Starting from the ‘90, the enzyme replacement therapy has been introduced for treatment of glycogen storage disease type II, the Pompe disease caused by a deficiency of the lysosomal acid α-glucosidase, of a few several mucopolysaccharidoses and a few glycosphingolipidoses. Nevertheless, the treatment could not generally be applied to the LSDs with serious damage of the central nervous system due the obstacle posed by the BBB (Li 2018; Concolino et al. 2018).
Administration of glucocerebrosidase to type 1 GD, that causes damages to liver, spleen, kidney, lung and bone, increases the activity of this enzyme intracellularly, and ameliorates symptoms. Several recombinant approved forms of glucocerebrosidase are available reporting modification of the glycosylation sites to have mannose at the end of the chain. This is necessary, to be recognized by mannose receptors present on the surface of macrophages and be then taken up.
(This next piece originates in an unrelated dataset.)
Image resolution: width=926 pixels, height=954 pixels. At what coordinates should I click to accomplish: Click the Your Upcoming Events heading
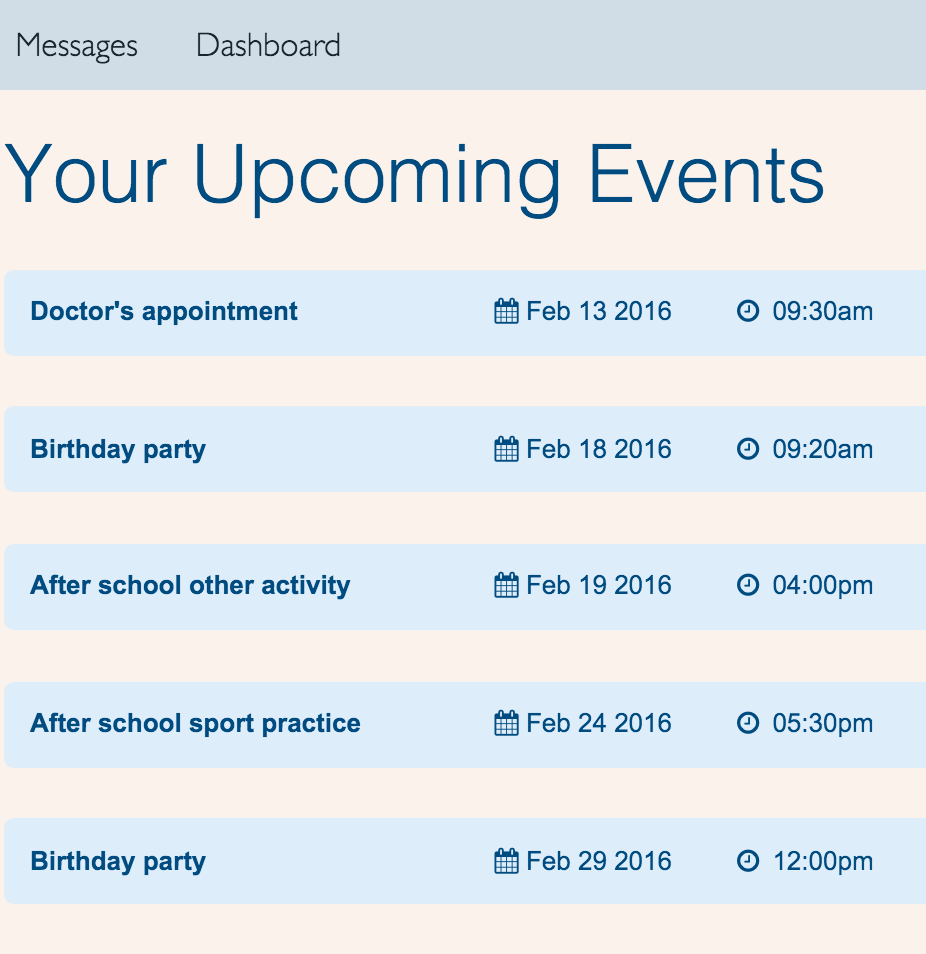(414, 178)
Side effects are mild, but present, such as, diarrhea, back pain, and many others (Revel-Vilk et al. 2018).
A similar approach has been used in building an α-galactosidase necessary to treat the Fabry disease, in which the enzyme deficiency in the lysosomal leads to the accumulation of globotriaosylceramide, with progressive damage of kidney and other organs, and to peripheral neuropathy.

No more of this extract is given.